For Chirlane McCray, mental illness is a big part of everyday life.

It began with her parents, both of whom were depressed, but neither of whom were the type to talk about their problems, much less seek help.

"I didn't know that they were suffering from depression—I didn't have that word in my vocabulary," she told a group of reporters assembled at Gracie Mansion yesterday. "But now that I look back on’s quite obvious to me now that that’s what was going on."

Then there was the high school friend who committed suicide when she was 26, an event McCray called "devastating." As she grew older, the examples just kept coming. But it wasn't until her daughter, Chiara, was diagnosed with anxiety and depression that McCray knew she had to act.

"It's always been the elephant in the room, wherever I go," she said. With time, McCray learned that the elephant wasn't confined to her own family—it was everywhere. One in four New Yorkers, in fact, suffer from a diagnosable mental illness.

"If it was identified as a public health problem, like the flu or cancer or breast cancer—any of those things—we would be saying 'This is a crisis!' And it is a crisis," she said.

Since her husband, Bill de Blasio, took office last January, McCray has been busy tackling the crisis head-on. The executive budget, announced in May, commits $78.3 million in funding for new services aimed at "the most vulnerable New Yorkers"—those who have "the toughest time and the fewest options" when it comes to mental health.

In the fall, McCray and her staff will submit an RFP for a $30 million grant-funded project called "Connections to Care," which will train employees at existing community organizations, like day cares and job placement centers, to identify and help counsel those with depression, anxiety, substance abuse and similar mental health problems. The goal is to de-stigmatize mental illness and enable sufferers to seek help in their communities, at the same places they're already going for other services. The program is expected to launch next spring.

McCray also emphasized the importance of screening kids early, and training teachers to address potential emotional problems before they mushroom into larger issues with wider ranging impact. And earlier this month, de Blasio introduced NYC Safe, a joint initiative between the Department of Health, the NYPD, and homeless services agencies which will set out to identify, treat, and regularly follow up with New Yorkers who have both a history of mental illness, and a history of violent behavior.

McCray, though, is hesitant to tie the criminally insane with the population she is trying to reach.

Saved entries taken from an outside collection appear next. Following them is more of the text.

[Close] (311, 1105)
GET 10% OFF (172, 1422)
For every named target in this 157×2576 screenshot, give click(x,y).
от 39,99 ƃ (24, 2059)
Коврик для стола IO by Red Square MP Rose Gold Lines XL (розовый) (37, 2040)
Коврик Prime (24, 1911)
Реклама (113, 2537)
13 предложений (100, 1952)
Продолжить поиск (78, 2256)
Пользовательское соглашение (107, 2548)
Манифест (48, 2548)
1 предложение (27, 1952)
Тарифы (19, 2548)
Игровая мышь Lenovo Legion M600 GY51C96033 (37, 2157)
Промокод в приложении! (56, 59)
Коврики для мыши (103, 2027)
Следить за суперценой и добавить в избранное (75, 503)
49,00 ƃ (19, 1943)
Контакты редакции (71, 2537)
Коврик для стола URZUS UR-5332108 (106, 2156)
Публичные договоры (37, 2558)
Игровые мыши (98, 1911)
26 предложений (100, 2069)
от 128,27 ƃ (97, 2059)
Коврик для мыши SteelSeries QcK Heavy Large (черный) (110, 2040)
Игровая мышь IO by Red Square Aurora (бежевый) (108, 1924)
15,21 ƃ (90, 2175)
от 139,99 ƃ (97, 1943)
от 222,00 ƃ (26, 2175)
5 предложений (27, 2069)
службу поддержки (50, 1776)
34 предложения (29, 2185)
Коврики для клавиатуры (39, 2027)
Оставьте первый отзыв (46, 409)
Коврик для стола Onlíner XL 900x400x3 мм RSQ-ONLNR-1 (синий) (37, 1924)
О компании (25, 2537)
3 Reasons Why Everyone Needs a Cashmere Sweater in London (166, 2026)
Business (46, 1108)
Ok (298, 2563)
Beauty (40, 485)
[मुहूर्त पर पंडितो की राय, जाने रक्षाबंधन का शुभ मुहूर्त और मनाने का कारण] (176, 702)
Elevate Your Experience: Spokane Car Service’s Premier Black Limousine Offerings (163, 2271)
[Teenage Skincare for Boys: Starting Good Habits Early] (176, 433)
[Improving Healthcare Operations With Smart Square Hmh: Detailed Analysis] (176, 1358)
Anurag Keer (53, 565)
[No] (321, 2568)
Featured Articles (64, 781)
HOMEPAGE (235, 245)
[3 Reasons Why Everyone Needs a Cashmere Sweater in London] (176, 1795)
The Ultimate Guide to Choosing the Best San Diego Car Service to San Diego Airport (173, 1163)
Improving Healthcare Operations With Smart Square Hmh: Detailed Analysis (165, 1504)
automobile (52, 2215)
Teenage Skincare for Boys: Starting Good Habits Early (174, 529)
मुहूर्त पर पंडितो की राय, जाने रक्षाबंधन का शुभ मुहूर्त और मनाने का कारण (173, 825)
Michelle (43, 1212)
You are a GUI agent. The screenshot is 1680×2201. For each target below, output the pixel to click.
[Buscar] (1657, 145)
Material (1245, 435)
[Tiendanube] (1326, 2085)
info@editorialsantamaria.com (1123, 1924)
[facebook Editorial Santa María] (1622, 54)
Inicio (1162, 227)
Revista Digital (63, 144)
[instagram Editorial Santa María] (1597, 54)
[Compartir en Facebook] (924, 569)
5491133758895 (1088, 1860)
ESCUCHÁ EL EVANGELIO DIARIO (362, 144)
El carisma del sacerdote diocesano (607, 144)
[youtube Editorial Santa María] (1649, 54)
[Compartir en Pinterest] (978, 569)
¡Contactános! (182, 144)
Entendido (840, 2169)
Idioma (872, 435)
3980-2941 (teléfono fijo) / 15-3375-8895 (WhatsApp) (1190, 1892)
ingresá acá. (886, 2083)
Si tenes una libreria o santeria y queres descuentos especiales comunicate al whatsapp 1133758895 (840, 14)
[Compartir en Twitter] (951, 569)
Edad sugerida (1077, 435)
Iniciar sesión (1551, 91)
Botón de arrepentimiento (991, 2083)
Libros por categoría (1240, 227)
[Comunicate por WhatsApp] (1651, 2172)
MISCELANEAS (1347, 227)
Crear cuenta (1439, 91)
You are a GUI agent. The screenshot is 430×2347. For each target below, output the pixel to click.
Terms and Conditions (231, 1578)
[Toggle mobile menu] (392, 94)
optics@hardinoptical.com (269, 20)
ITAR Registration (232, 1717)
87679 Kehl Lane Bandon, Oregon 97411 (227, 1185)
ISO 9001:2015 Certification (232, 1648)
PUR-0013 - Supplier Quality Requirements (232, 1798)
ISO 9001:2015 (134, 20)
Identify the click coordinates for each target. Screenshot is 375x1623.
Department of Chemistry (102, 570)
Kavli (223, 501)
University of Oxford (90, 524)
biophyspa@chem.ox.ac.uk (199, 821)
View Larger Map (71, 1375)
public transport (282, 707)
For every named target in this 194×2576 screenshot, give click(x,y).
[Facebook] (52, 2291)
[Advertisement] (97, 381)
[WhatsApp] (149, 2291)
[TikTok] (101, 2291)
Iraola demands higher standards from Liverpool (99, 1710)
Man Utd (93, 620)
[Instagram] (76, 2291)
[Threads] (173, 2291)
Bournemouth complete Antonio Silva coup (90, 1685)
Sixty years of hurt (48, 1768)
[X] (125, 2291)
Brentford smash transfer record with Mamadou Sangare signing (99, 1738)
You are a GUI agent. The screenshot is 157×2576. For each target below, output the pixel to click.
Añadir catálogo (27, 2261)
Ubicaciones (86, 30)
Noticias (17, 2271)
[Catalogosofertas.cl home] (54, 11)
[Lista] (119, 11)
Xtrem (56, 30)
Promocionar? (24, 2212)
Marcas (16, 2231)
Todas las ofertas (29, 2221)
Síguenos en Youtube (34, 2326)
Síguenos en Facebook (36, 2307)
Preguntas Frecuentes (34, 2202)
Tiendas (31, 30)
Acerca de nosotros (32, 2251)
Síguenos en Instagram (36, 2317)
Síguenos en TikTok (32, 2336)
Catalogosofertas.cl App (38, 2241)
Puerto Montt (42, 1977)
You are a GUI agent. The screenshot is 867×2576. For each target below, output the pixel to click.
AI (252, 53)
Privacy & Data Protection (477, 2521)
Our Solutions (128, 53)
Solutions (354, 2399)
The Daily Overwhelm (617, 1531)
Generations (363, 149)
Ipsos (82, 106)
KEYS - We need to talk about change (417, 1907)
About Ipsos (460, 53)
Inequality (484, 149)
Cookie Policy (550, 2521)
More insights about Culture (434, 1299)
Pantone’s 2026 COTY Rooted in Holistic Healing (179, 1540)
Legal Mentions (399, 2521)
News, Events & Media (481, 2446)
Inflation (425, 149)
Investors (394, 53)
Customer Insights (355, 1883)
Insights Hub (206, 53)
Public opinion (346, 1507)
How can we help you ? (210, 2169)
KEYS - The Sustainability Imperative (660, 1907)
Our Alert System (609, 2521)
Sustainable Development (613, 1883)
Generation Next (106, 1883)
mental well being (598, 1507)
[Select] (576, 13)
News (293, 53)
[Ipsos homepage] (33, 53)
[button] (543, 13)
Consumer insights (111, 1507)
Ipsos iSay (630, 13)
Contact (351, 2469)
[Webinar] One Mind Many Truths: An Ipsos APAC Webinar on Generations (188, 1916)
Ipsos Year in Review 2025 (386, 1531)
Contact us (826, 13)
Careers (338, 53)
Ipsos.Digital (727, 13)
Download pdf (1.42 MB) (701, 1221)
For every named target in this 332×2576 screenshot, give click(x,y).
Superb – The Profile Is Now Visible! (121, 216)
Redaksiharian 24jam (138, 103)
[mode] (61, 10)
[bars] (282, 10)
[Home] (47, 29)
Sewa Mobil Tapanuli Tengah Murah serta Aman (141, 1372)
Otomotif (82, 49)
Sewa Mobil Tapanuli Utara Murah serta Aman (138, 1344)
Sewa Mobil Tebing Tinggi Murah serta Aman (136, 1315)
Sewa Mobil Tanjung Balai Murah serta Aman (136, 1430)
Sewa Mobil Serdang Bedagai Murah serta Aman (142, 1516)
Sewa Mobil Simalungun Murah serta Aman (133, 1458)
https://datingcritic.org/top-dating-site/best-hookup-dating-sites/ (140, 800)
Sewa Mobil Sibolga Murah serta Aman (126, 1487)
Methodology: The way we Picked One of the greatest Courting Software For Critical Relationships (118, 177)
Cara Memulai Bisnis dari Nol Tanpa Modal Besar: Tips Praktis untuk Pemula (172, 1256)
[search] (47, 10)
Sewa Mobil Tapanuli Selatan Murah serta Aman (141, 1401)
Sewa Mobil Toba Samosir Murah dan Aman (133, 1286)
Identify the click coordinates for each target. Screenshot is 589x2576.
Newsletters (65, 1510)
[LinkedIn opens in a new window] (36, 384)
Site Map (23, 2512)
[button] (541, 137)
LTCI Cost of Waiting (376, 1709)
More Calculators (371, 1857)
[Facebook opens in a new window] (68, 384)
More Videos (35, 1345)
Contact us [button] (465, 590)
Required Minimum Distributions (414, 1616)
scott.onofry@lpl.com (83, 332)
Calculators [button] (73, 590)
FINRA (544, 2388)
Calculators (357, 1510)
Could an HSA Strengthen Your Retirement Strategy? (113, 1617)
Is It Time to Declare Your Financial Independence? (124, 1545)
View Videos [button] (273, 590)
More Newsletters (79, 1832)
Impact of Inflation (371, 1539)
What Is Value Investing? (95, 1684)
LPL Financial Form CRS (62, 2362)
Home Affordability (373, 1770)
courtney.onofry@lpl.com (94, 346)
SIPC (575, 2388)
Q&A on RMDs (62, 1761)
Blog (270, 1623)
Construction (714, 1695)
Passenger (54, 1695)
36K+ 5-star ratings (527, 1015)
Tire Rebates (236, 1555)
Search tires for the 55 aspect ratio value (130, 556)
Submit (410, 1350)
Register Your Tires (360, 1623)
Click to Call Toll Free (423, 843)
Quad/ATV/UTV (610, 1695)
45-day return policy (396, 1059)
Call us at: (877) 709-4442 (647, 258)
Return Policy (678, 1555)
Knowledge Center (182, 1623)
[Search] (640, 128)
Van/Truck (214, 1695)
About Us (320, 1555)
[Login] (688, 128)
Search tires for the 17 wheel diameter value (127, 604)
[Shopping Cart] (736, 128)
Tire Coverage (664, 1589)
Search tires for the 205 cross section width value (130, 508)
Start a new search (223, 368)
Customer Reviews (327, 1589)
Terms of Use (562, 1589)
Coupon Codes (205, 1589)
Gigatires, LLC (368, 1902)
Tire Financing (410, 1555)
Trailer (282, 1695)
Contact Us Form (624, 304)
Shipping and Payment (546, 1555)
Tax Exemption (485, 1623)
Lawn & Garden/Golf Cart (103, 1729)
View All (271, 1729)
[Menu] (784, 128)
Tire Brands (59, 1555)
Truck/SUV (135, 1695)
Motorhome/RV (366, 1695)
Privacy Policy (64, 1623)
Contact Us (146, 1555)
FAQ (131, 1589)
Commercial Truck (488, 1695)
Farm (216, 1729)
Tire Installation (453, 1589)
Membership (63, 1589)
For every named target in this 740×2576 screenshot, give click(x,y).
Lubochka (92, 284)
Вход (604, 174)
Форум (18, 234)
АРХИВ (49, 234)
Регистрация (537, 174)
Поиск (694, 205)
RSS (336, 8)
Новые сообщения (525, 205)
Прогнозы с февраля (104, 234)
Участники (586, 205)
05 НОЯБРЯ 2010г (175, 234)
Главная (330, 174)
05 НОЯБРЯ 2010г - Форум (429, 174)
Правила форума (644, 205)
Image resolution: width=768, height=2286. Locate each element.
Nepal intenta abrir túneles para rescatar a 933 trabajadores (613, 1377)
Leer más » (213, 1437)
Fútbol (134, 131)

According the city's health department [PDF], roughly 239,000 adult New Yorkers—or four percent—had a serious mental illness in 2012. McCray is adamant that workaday New Yorkers not feel lumped in with more extreme cases.

"People have these images in their mind, they don't want to be a member of this stigmatized group, they don't want to be seen as somebody like a homeless person or someone who's been in jail—these negative images," she said. "I think it's terrible that they're tied so closely together, because I think it prevents people from wanting to reach out and get help."

More than anything, McCray wants to focus on prevention, making sure that counselors are available in schools and that teachers are trained to help students who are struggling, rather than punish them. After all, symptoms of maladies like depression and anxiety tend to first begin appearing around age 14—but treatment doesn't generally begin until age 23.

"Kids get weighed, they get their eyes checked, but there's also the other component—their emotional health. When people don't get the services they need when they need them, it just grows and grows," she said. "It becomes a problem for the family, community—and sometimes it becomes news."